How to add a Python project with Sphinx documentation to `kutaslab.github.io` - kutaslab/kutaslab.github.io GitHub Wiki

Dramatis Personæ

  • Your GitHub repo with Sphinx documentation that can be used to generate HTML files.
  • Travis, a remote service that will clone your repo, generate HTML using Sphinx, and put the HTML files where you want them. Configured using .travis.yml, a file that you put in the repo.
  • GitHub Pages, a GitHub service that takes HTML files found in a repo and puts them up as a website.

Table of contents

Step 1: Prepare your project

Make sure you know the steps to successfully run Sphinx on a fresh copy of your code, you will need them in part 3 of this tutorial.

For Python projects, this includes:

  1. Installing the dependencies. To pull out the docstrings in your code, Sphinx imports the submodules of your project. Unless all dependencies are in place, the imports will fail and Sphinx will complain.
  2. Compiling Cython extensions if you have them.
  3. Having the correct path prepended to sys.path in conf.py. This tells Sphinx where to look for your project to import it. For instance, if you have the following project structure:
project/
    project/
        __init__.py
        code.py
    tests/
    docs/
        source/
            index.rst
            conf.py

you need to have these three lines

import os
import sys

sys.path.insert(0, os.path.abspath('../..'))

at the top of conf.py.

Step 2: Activate Travis

Travis is a remote service that executes arbitrary code when it detects a new commit in your repo. We use it to build documentation.

Create a GitHub access token as described here and copy it. For security it's better to only select public_repo so Travis cannot access your private repos.

We assume your repo is under the kutaslab organization on GitHub. Go to https://travis-ci.org/kutaslab, log into your Travis account and activate the repo. In the repo settings, you will see the following fields:

empty

Enter your GitHub token as follows and click add:

filled

This lets Travis commit generated HTML files back to the repo on your behalf.

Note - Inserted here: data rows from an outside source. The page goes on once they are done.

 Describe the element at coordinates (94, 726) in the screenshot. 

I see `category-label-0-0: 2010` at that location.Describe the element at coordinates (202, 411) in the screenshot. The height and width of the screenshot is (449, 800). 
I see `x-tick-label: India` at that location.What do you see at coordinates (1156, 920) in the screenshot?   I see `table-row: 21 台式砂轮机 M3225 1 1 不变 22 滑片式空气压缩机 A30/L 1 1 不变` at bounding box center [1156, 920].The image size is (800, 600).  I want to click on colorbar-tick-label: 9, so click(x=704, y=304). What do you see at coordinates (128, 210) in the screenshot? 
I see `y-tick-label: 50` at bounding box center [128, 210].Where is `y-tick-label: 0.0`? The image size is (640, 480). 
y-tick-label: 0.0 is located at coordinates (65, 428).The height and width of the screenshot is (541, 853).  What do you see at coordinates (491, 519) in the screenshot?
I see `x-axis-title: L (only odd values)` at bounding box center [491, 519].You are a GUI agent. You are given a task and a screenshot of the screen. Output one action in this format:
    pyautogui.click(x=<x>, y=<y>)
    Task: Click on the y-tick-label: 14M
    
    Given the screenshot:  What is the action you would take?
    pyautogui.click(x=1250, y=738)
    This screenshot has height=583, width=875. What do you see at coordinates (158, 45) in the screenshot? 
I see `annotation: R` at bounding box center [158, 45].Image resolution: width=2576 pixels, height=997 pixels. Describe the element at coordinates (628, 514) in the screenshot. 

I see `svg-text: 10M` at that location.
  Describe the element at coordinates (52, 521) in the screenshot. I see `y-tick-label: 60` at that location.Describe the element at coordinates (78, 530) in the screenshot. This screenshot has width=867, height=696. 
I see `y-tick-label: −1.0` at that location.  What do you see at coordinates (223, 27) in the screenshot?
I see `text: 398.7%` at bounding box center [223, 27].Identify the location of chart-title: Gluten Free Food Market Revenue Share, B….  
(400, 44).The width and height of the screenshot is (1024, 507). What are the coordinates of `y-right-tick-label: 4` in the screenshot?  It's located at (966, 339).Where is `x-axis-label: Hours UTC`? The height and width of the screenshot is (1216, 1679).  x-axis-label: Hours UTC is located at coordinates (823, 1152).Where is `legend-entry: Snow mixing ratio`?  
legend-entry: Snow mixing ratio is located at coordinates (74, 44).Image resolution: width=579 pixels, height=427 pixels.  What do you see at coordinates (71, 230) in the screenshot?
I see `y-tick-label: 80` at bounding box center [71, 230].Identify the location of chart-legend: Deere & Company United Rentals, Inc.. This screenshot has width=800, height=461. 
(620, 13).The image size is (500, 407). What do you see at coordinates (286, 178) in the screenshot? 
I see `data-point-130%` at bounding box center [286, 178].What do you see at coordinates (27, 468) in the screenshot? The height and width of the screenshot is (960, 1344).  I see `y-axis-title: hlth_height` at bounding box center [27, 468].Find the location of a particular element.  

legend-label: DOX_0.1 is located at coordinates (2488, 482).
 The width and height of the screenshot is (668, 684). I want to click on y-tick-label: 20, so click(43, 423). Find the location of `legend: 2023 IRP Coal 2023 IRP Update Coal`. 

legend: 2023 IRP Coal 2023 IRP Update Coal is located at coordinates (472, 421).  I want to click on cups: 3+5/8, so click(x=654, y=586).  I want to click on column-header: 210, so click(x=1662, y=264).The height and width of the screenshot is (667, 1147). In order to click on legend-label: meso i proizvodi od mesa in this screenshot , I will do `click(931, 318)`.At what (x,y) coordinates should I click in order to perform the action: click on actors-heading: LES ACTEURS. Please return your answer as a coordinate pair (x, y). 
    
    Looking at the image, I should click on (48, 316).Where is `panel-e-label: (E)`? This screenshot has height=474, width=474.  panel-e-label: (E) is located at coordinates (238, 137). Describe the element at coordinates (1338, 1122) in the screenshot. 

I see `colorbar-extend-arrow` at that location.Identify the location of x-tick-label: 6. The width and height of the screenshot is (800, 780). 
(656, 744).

Step 3: Create .travis.yml in your repo

Here's a sensible starting point:

sudo: false
language: python
python:
    - '3.6'
cache: pip
install: # run necessary commands from Step 1
    - pip install numpy pandas scipy # replace with your dependencies
    - python ./setup.py build_ext --inplace # remove if no Cython extensions
script: # build docs
    - pip install sphinx # add what's needed, Sphinx themes/extensions, etc.
    - cd docs # replace with your docs directory
    - make html
    - touch build/html/.nojekyll # let GitHub know we are not using Jekyll
deploy:
    provider: pages
    skip_cleanup: true
    github_token: $GITHUB_TOKEN
    keep-history: true
    on:
        branch: master  # replace with branch you want to use
    target_branch: gh-pages # that's the default anyway, just to be explicit
    local_dir: docs/build/html # replace with your html directory

Commit .travis.yml in the main project directory and push to GitHub. This will trigger Travis to start building the documentation.

Open Travis and click Build History for your repo. Select the latest build to see its status. Most likely, something will fail (you forgot a dependency or specified the docs directory incorrectly). Check the build log to find the error, fix it and commit again until Travis succeeds.

A new gh-pages branch should appear in your repo, containing newly generated HTML files.

Step 4: Tell GitHub to use gh-pages

In the repo settings on GitHub, select gh-pages as the branch to use for GitHub Pages and click Save:

gh-pages

In a couple minutes the bar will turn green:

success

You should now be able to see your project documentation under https://kutaslab.github.io/your_project_name.

Step 5: Add a link to your project on kutaslab.github.io

Clone kutaslab/kutaslab.github.io, modify index.rst to include a link to your project, then commit and push. For example, you can add:

* **project_name**: summary of your project

   * `source code <https://github.com/kutaslab/project>`_
   * `documentation <https://kutaslab.github.io/project>`_

The link will be visible in a couple minutes.